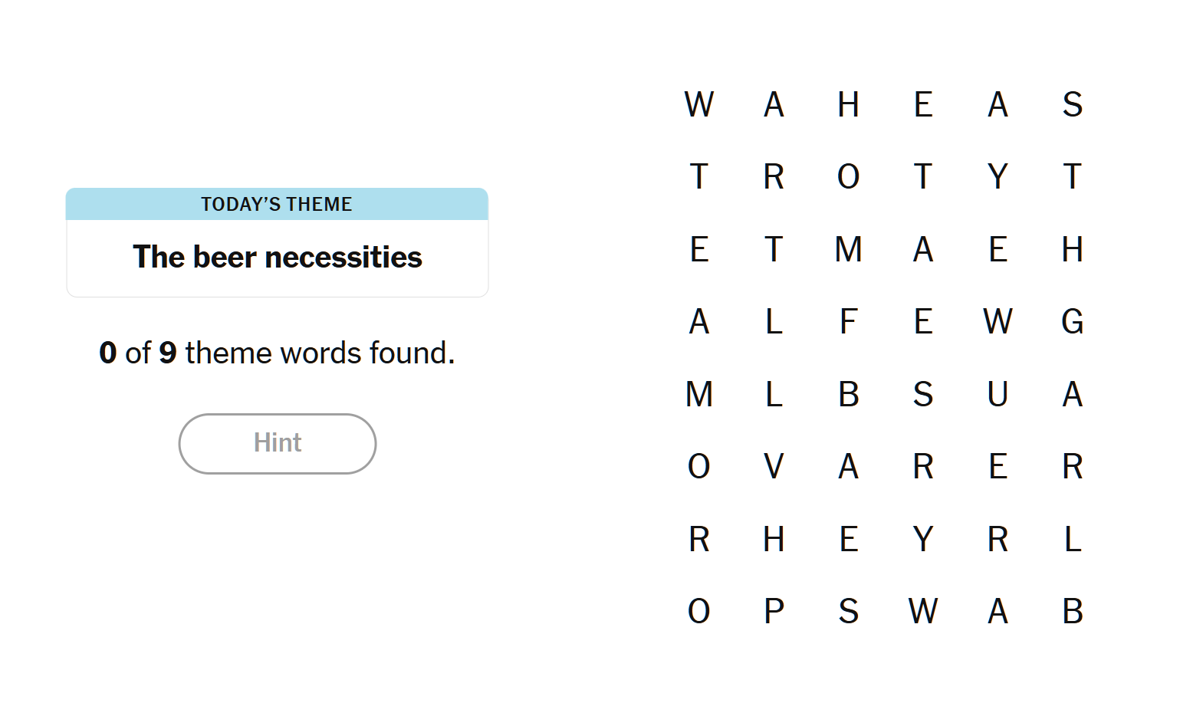Choose the letter P in the grid
The height and width of the screenshot is (726, 1203).
tap(774, 611)
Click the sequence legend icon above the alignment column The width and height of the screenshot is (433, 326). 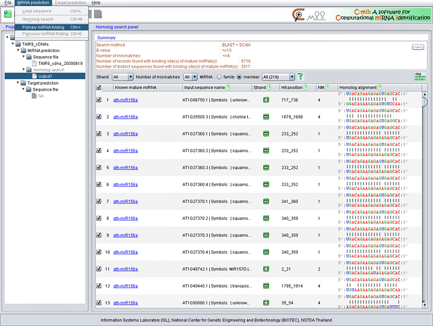[x=419, y=77]
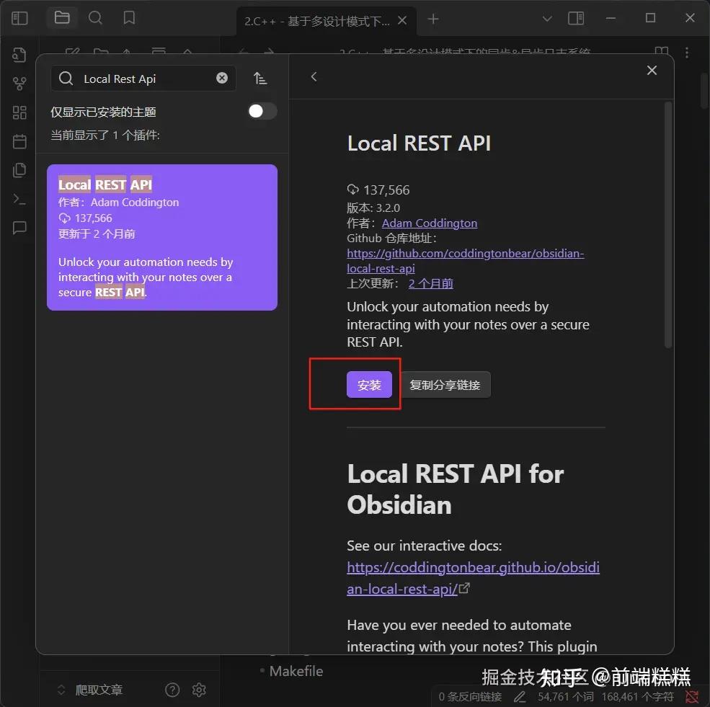Viewport: 710px width, 707px height.
Task: Open the terminal icon in left sidebar
Action: (19, 198)
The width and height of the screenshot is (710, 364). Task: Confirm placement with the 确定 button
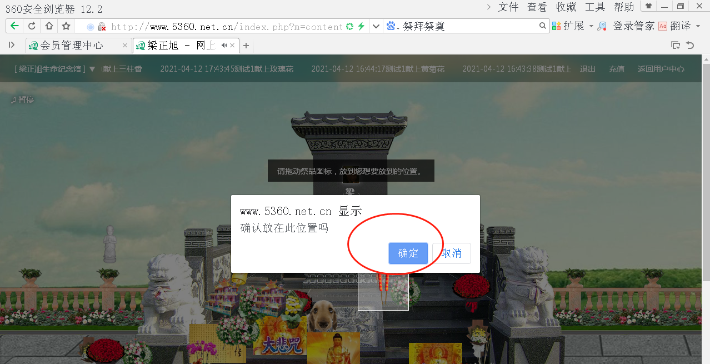tap(408, 253)
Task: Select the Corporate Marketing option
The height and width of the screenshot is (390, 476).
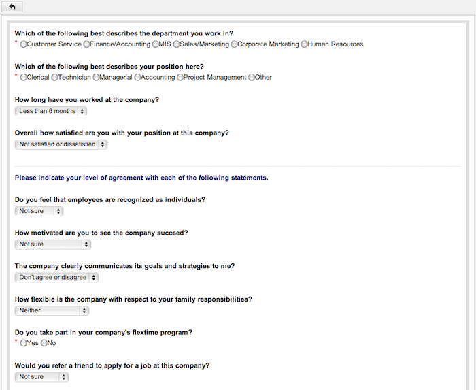Action: pos(234,44)
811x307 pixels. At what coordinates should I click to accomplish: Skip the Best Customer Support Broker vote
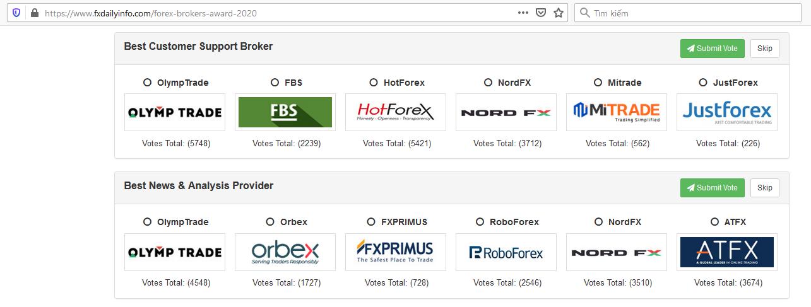764,49
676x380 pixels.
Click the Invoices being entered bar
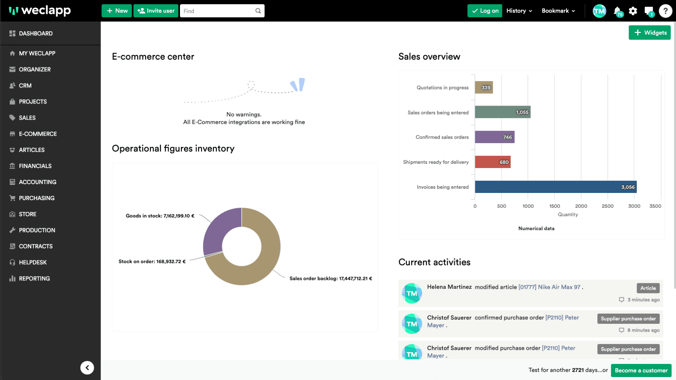[x=555, y=187]
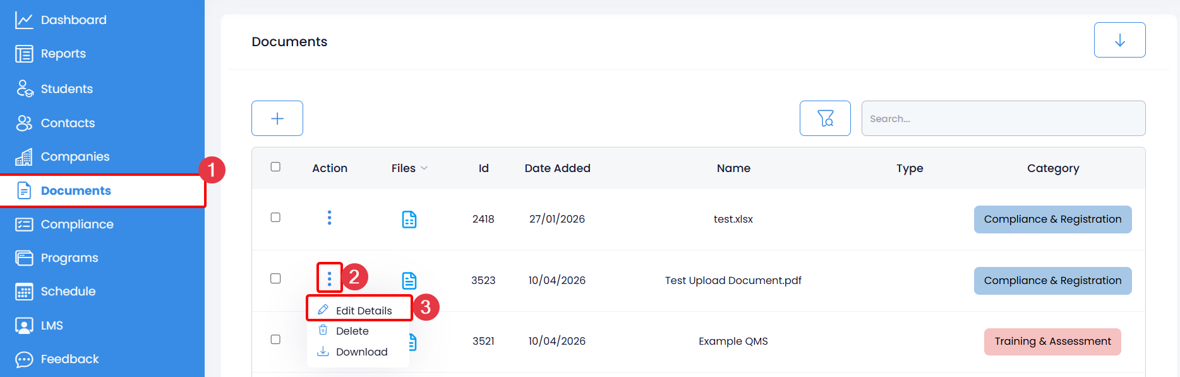Screen dimensions: 1180x377
Task: Open file icon for Test Upload Document.pdf
Action: coord(409,280)
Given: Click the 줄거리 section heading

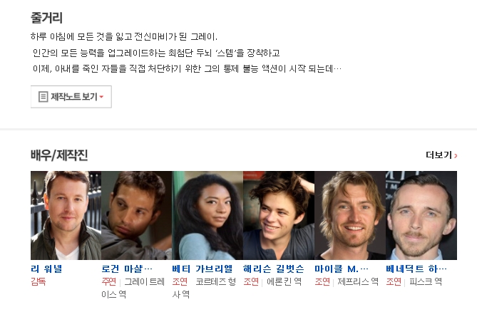Looking at the screenshot, I should [46, 18].
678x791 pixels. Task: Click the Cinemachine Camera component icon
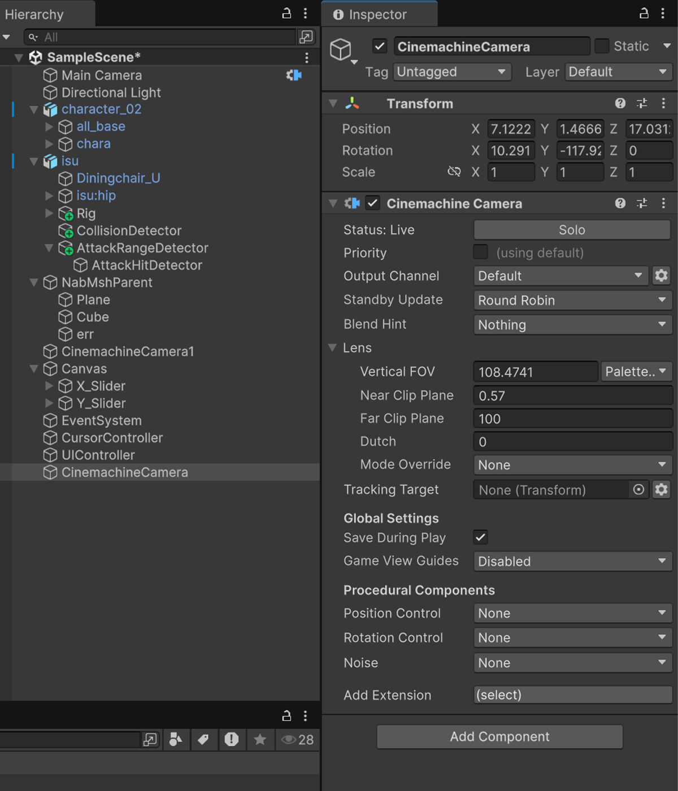pos(351,203)
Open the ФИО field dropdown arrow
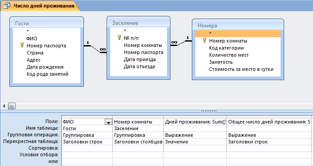 pos(108,122)
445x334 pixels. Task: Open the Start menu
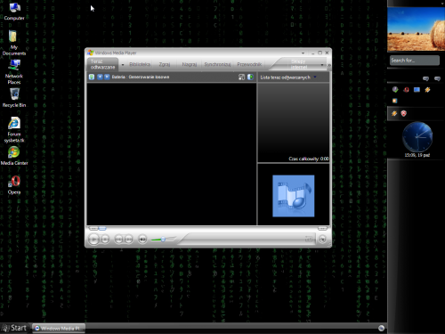(15, 328)

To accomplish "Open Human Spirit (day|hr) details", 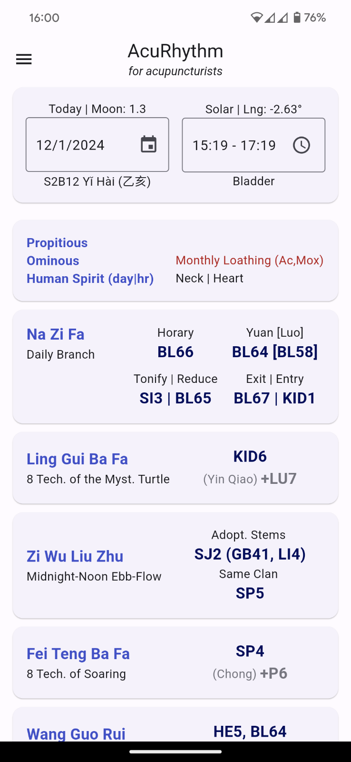I will tap(90, 279).
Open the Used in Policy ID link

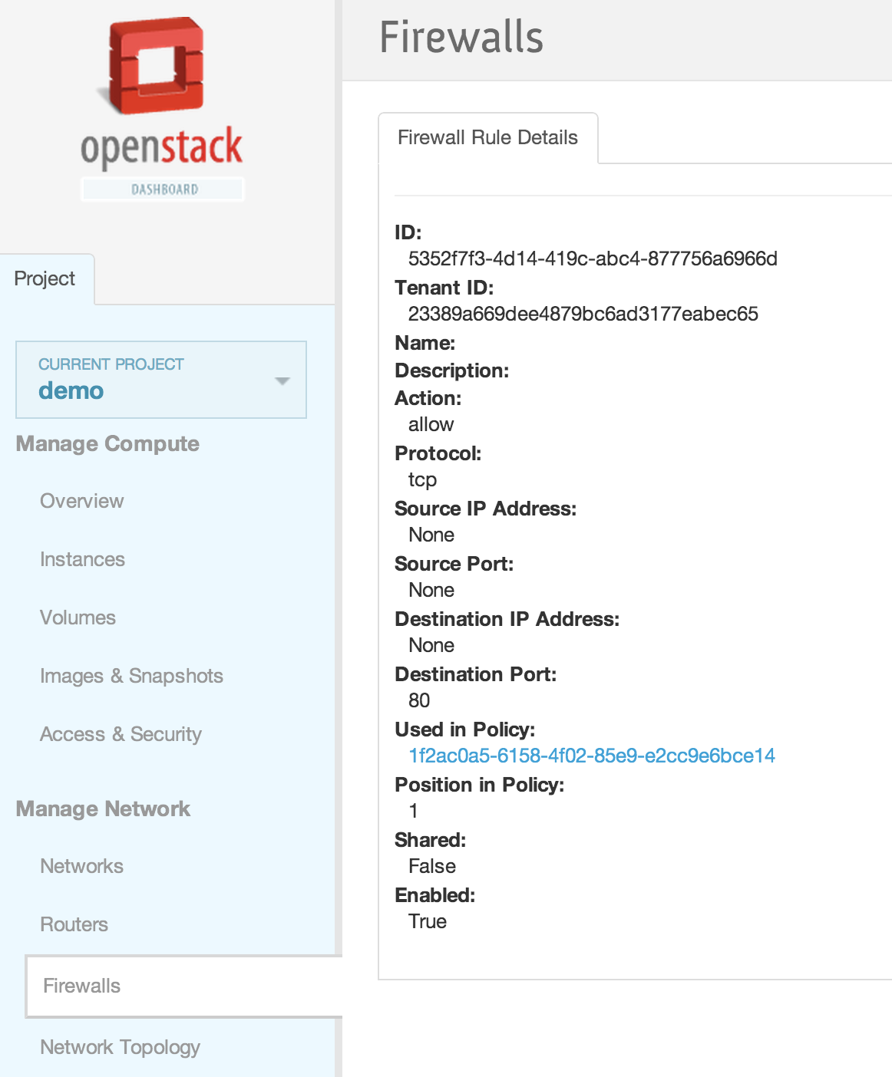click(x=591, y=756)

==============================

§ EXERCISE DIRECTIONS
Give back exactly, and solely, the section of the data above bounded by the line containing "The width and height of the screenshot is (710, 364)." and the line containing "676x380 pixels.", both bounding lines included and pictures omitted.

§ SOLUTION TO THIS PROBLEM
The width and height of the screenshot is (710, 364). Task: Confirm placement with the 确定 button
tap(408, 253)
Task: Select the Corporate Marketing option
The height and width of the screenshot is (390, 476).
Action: pos(234,44)
811x307 pixels. At what coordinates should I click to accomplish: Skip the Best Customer Support Broker vote
764,49
676x380 pixels.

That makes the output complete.